Lay out as a numbered list the lines starting with the line that contains "I want to click on scroll-grey-icon, so" and going on through the last line, skipping any blank lines. Leave the pictures out of your answer.

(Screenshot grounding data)
%%

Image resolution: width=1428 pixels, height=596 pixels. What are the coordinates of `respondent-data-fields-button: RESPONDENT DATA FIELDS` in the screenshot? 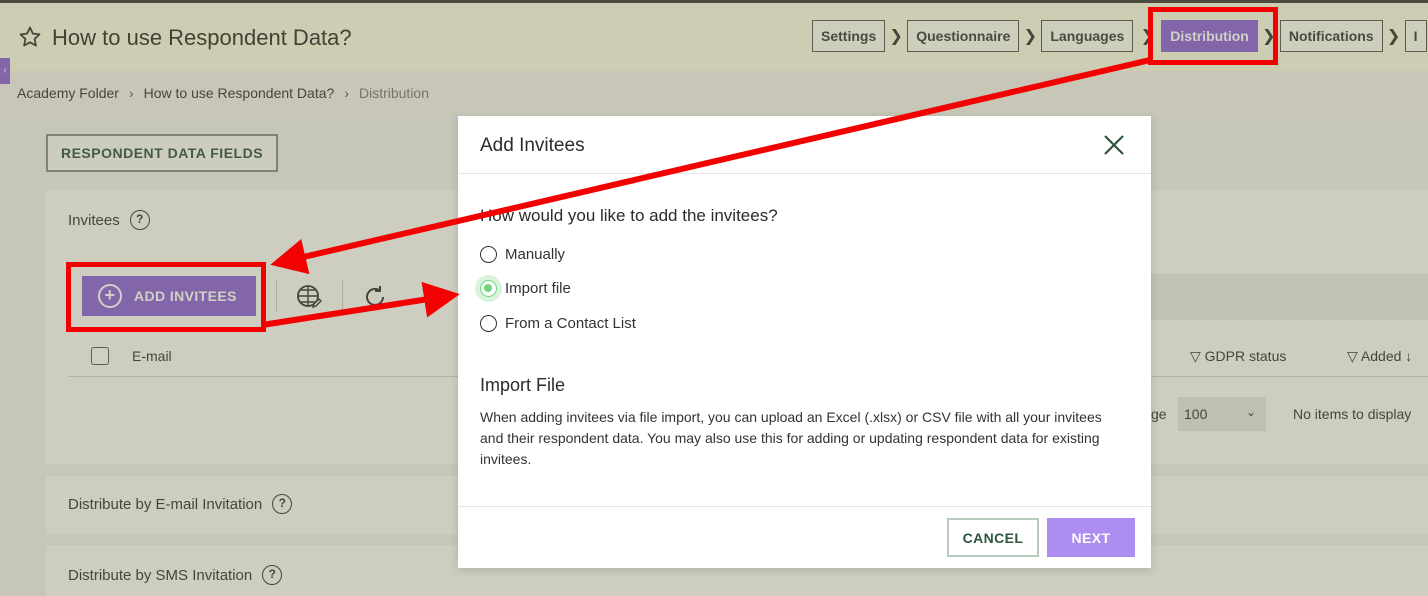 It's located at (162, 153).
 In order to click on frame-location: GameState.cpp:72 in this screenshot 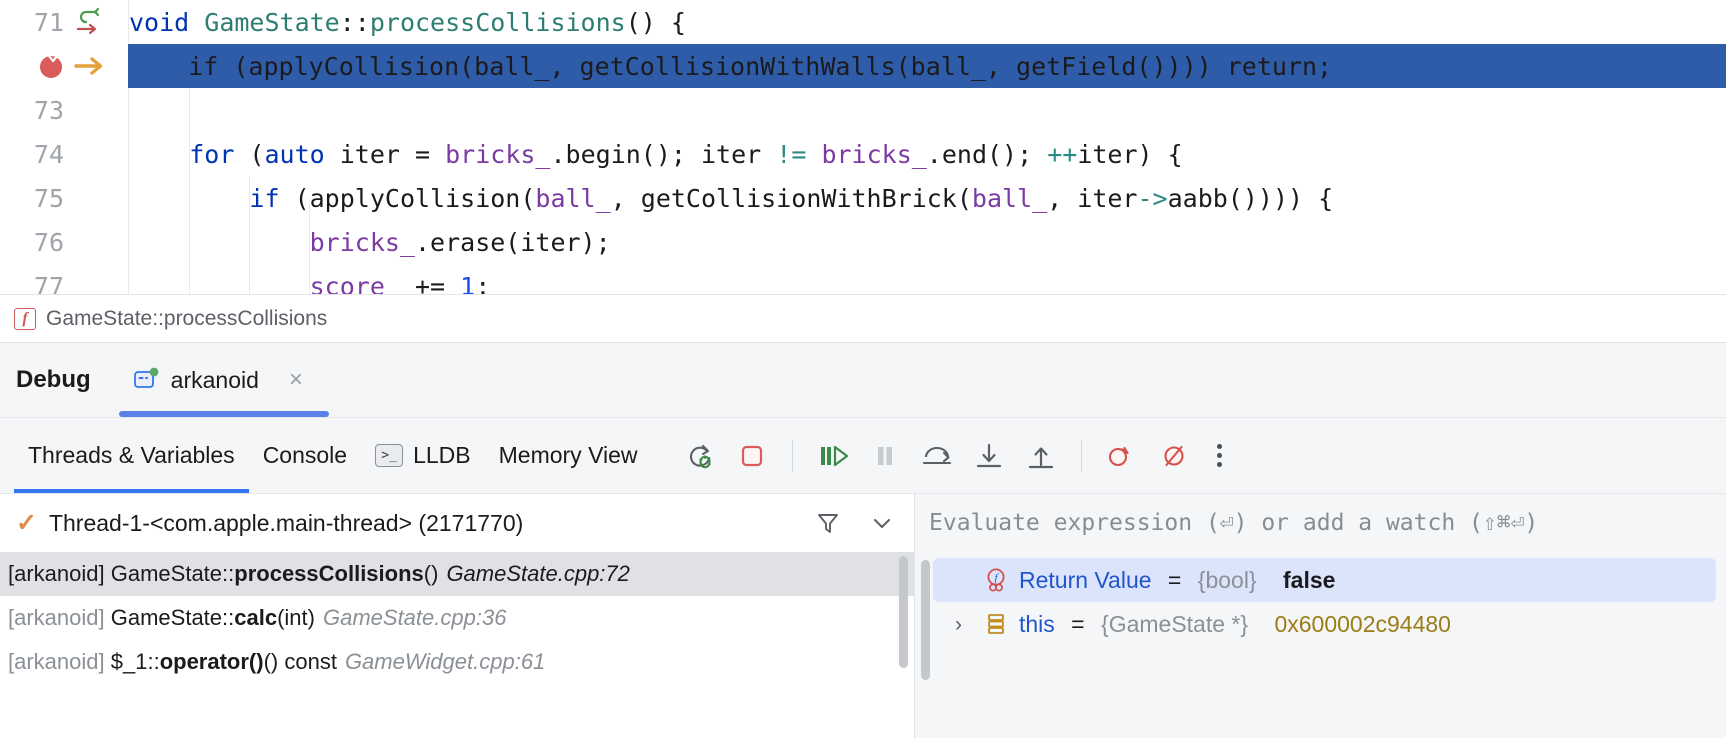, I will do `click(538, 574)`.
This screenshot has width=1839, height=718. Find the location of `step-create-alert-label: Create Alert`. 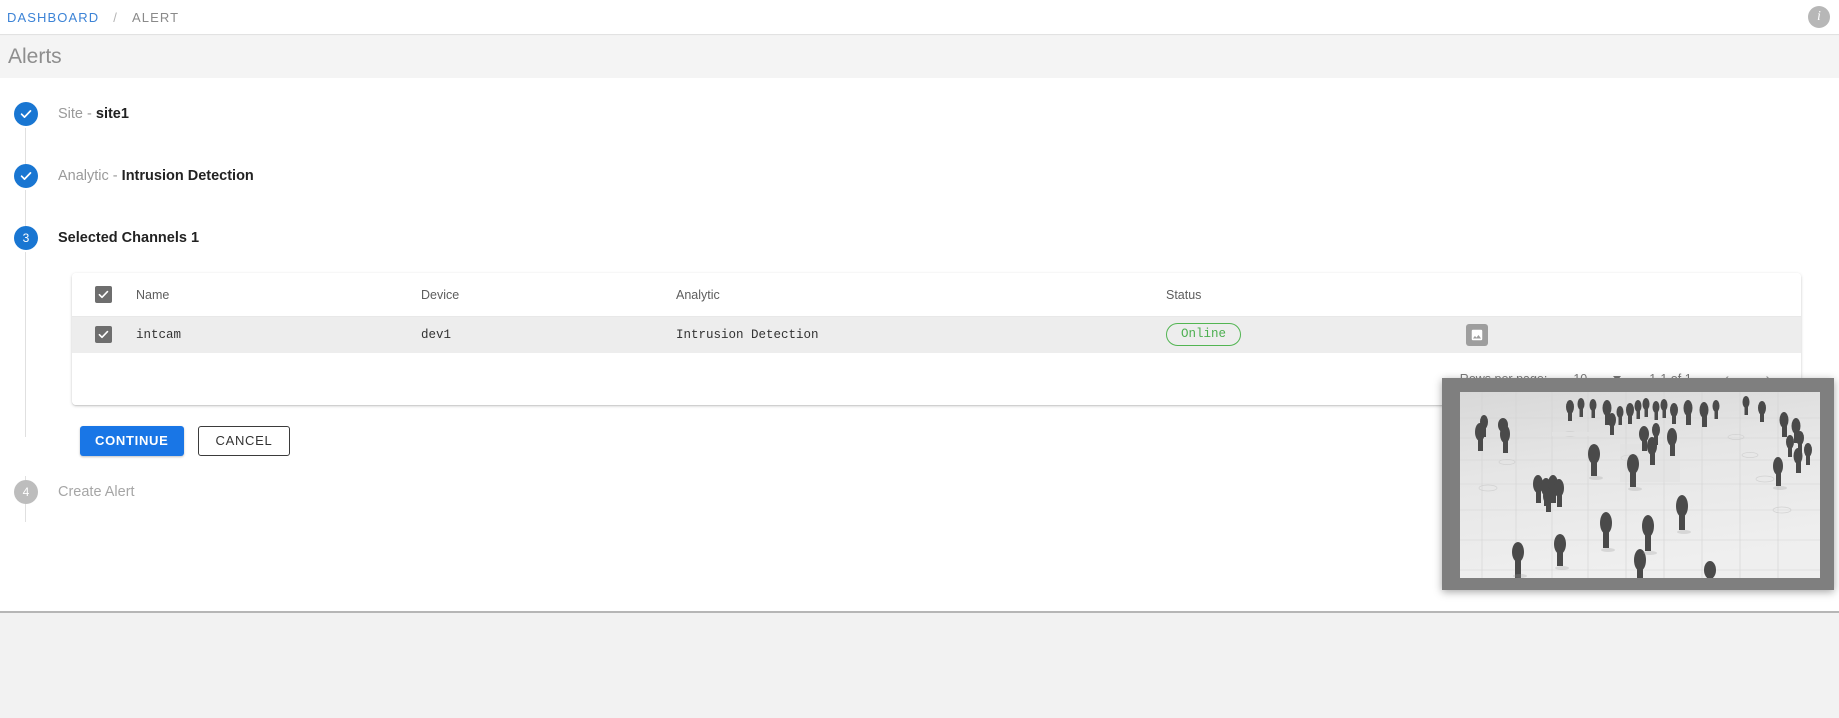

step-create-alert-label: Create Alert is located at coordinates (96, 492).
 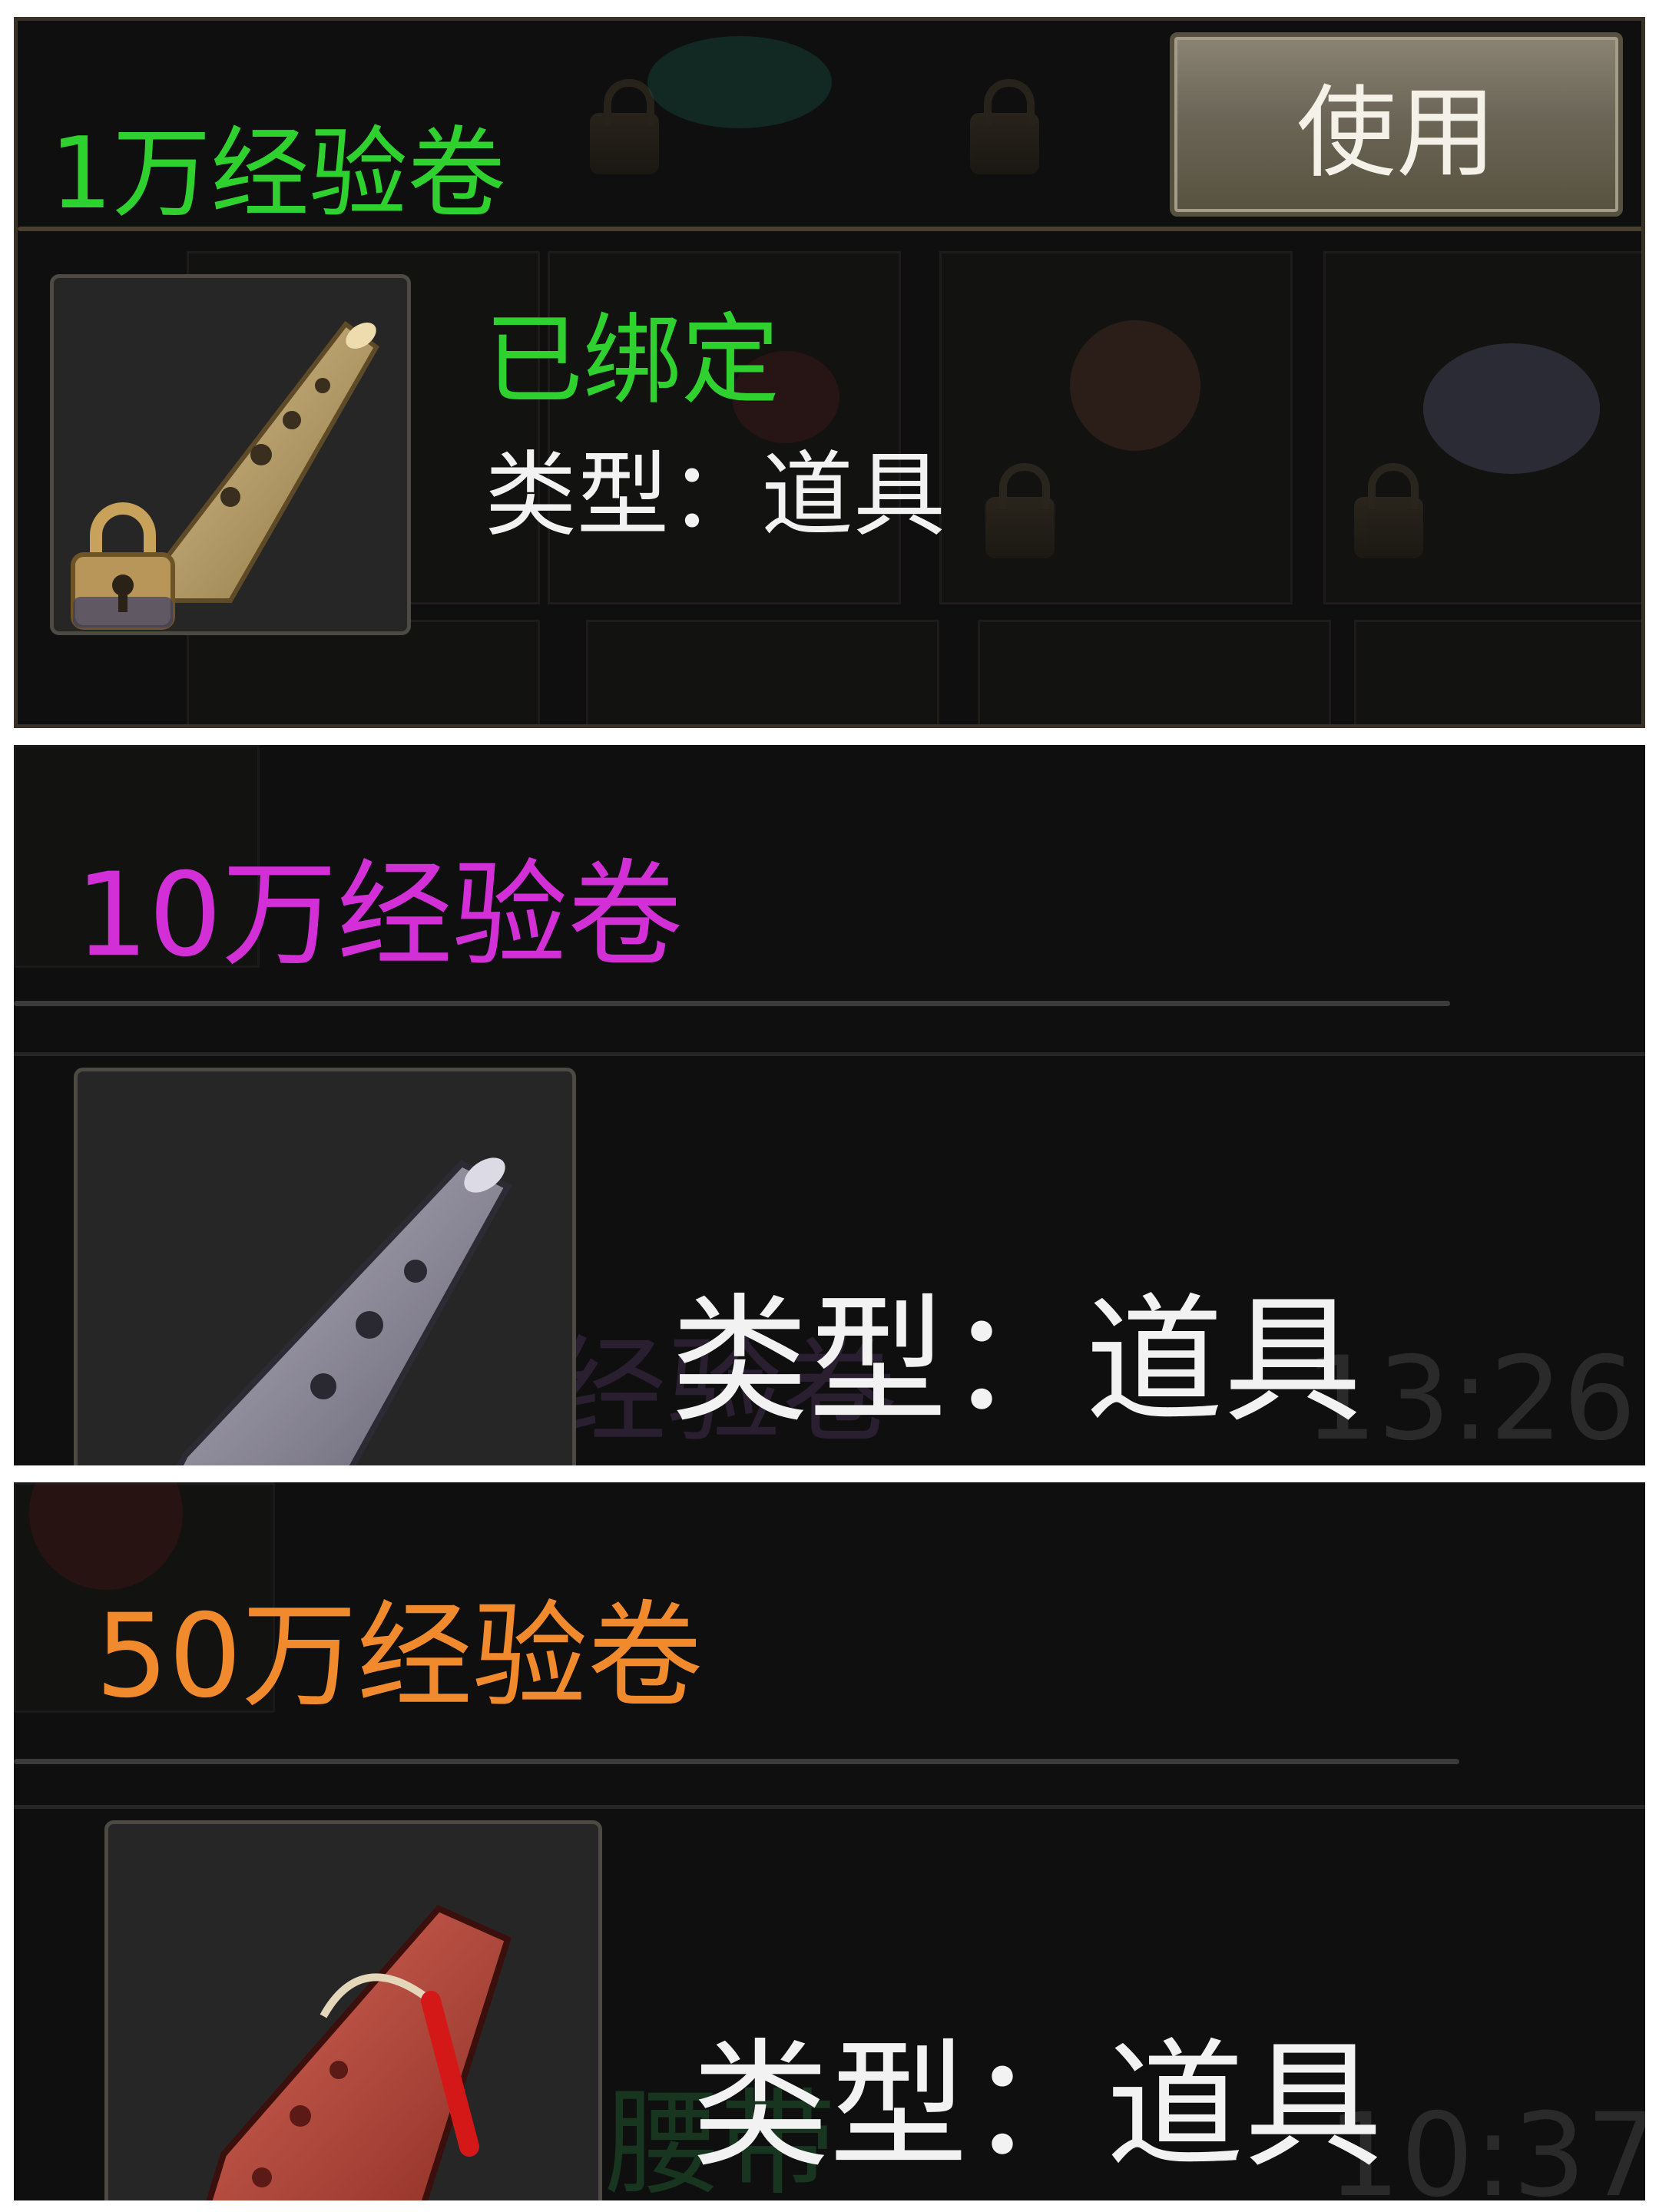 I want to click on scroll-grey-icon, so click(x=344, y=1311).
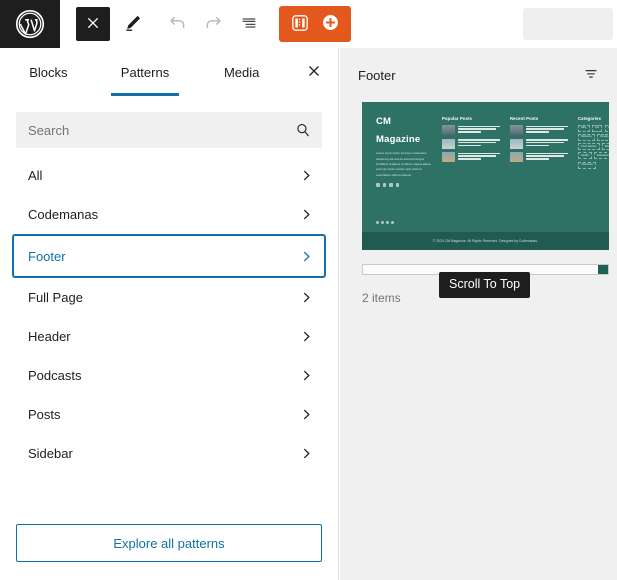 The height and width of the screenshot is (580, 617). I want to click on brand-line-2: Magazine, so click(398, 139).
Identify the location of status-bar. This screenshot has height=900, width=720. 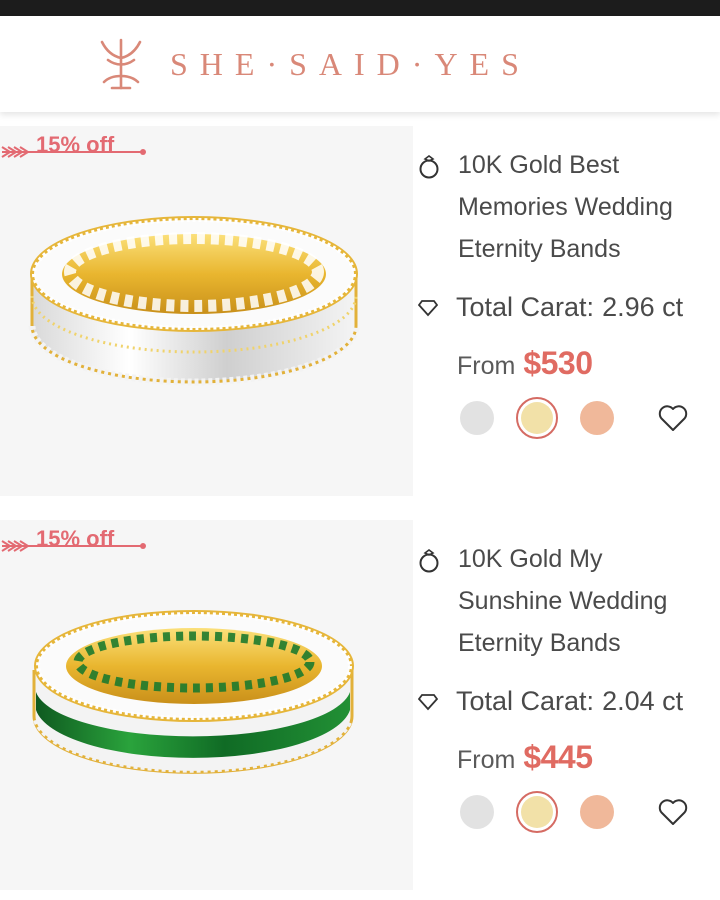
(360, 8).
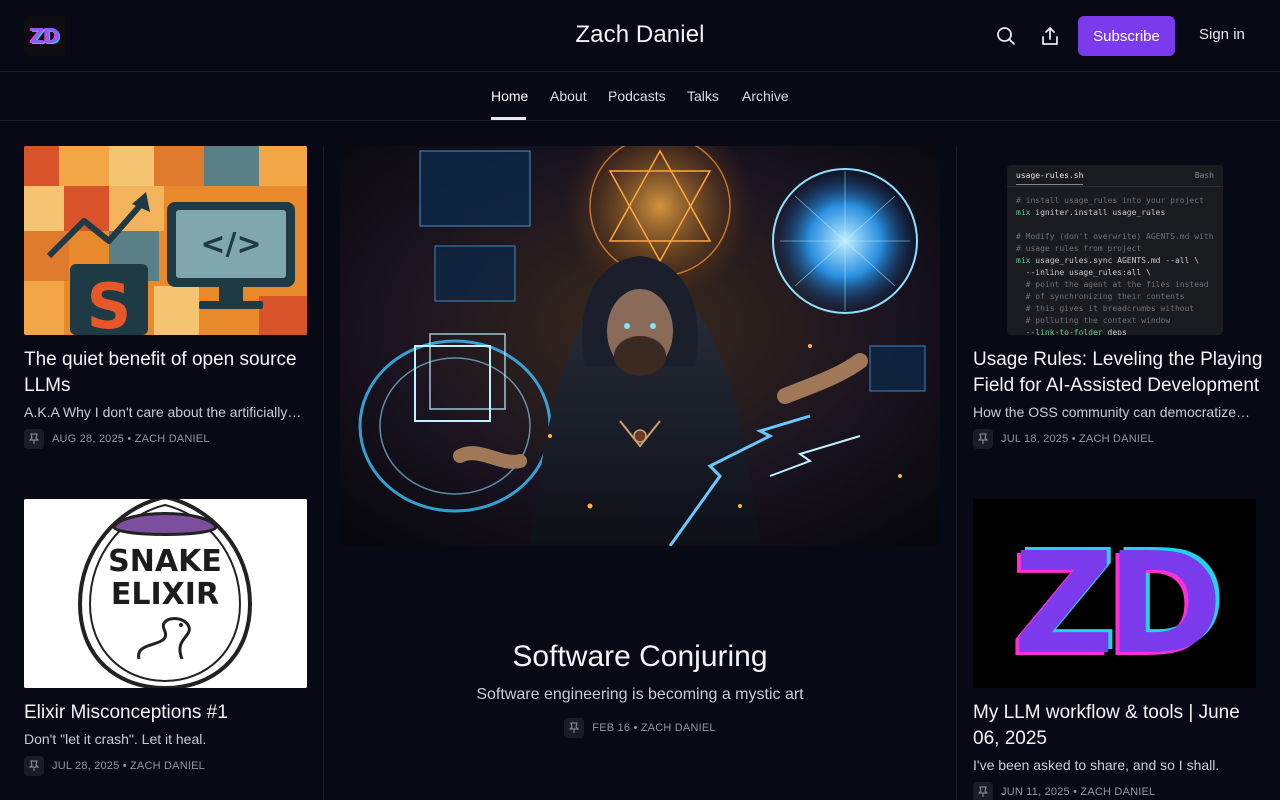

%%

▸ **Exercise solution**
1.   I want to click on scroll-grey-icon, so click(x=344, y=1311).
2.  The height and width of the screenshot is (580, 617). I want to click on brand-line-2: Magazine, so click(398, 139).
3. Identify the location of status-bar. This screenshot has height=900, width=720. 
4. (360, 8).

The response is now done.